Giorgia Meloni is expected to see a significant increase in her popularity and influence in 2024. This is due to the upcoming electoral consultation on June 9th, which is predicted to result in great electoral success for both the Brothers of Italy and the European Conservatives and Reformists (ECR). This outcome will strengthen Meloni’s presence in Europe and make her a formidable force in Italian politics.

Moreover, Meloni’s timing couldn’t be better, as just a week after the electoral consultation, the G7 summit will be held in Italy, and she will be in attendance. Her presence at such a high-profile event could further elevate her profile and make her a well-known figure on the global stage.

Meloni’s potential is extraordinary, and she could become one of the most powerful women in the political sight if her prospects materialize. In fact, if center-right governments are strengthened at a global level, her influence is likely to rise even more, not just in female rankings. Her rise to power could be a significant turning point in Italian politics and could potentially impact the global political landscape as well.
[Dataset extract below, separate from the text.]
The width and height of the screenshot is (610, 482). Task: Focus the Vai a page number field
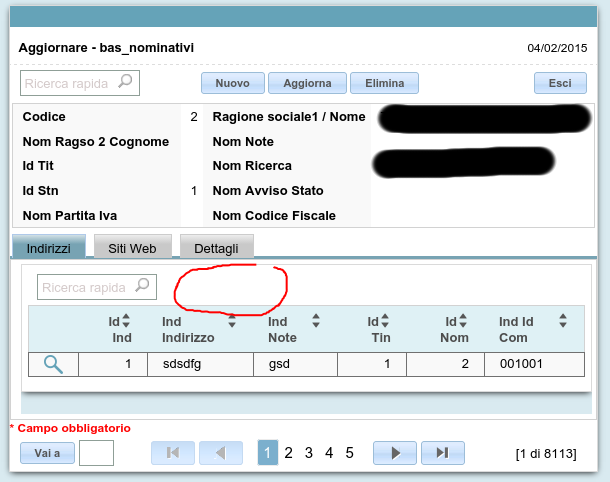click(96, 453)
The European challenge is certainly the step that interests Meloni more than the others: in the latest polls the ECR has lost a bit of momentum, instead seeing a strong rise in the ID group, however, the electoral campaign is still about to get underway and therefore the balance of power could soon change.
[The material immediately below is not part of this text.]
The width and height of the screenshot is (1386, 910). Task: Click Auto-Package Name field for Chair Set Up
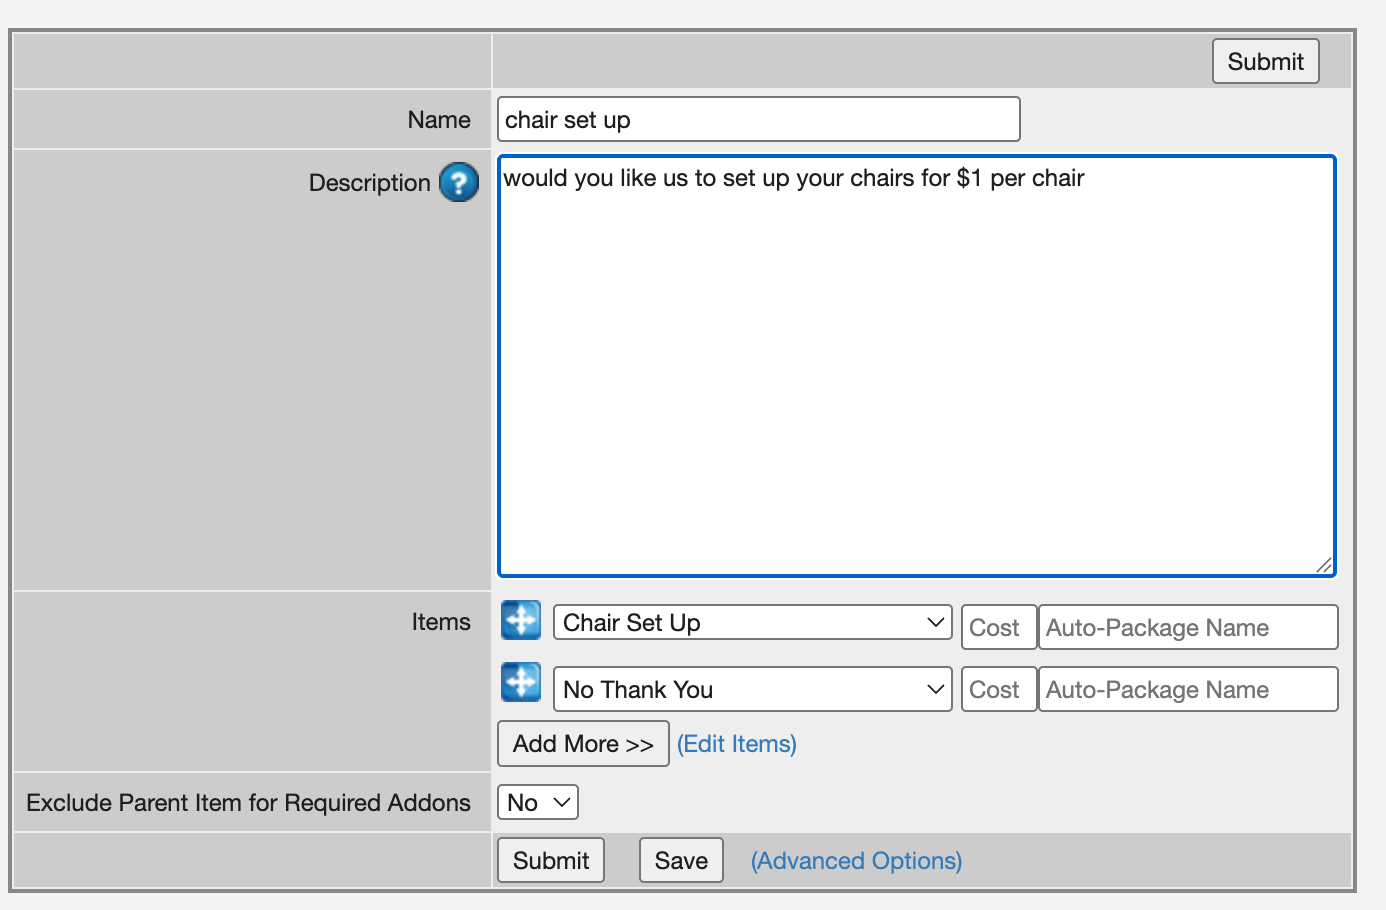click(x=1188, y=627)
Furthermore, the key element of the closeness between the ECR and the EPP remains from a future perspective: if the EPP has already put several vetoes on parties that are part of ID (above all the AfD and the RN), a similar scenario has not happened for the ‘ECR; similarly there is no strong resistance between the parties of the macronian and liberal RE group and those of the ECR, except for some disagreements on a national basis as in the Czech Republic, where the clash between ODS (ECR) and ANO (RE) it will hardly be able to be mended in Brussels.

In any case, it is an issue that needs to be addressed, because if it is true that this time the Right has great hopes of giving a politically cohesive majority to the European Commission, the alliances that will be generated in the European Parliament must be understood: a PPE-ECR-ID coalition there would be just a dozen seats left to win a majority, which could easily be found in non-member parties such as Fidesz in Hungary or Reconquête in France. However, if there are many crossed vetoes, it will be necessary to broaden the field to Renew Europe and the defections could be different.

Giorgia Meloni’s ability will have to lie in knowing how to mediate between the various parties, proposing herself as a real political guide of a coalition even without being the main electoral “stakeholder”. If you manage to regroup the more “government” souls of the EPP and the ID around the ECR group, also attracting the forces further to the right of the liberals and non-members, the challenge will be won.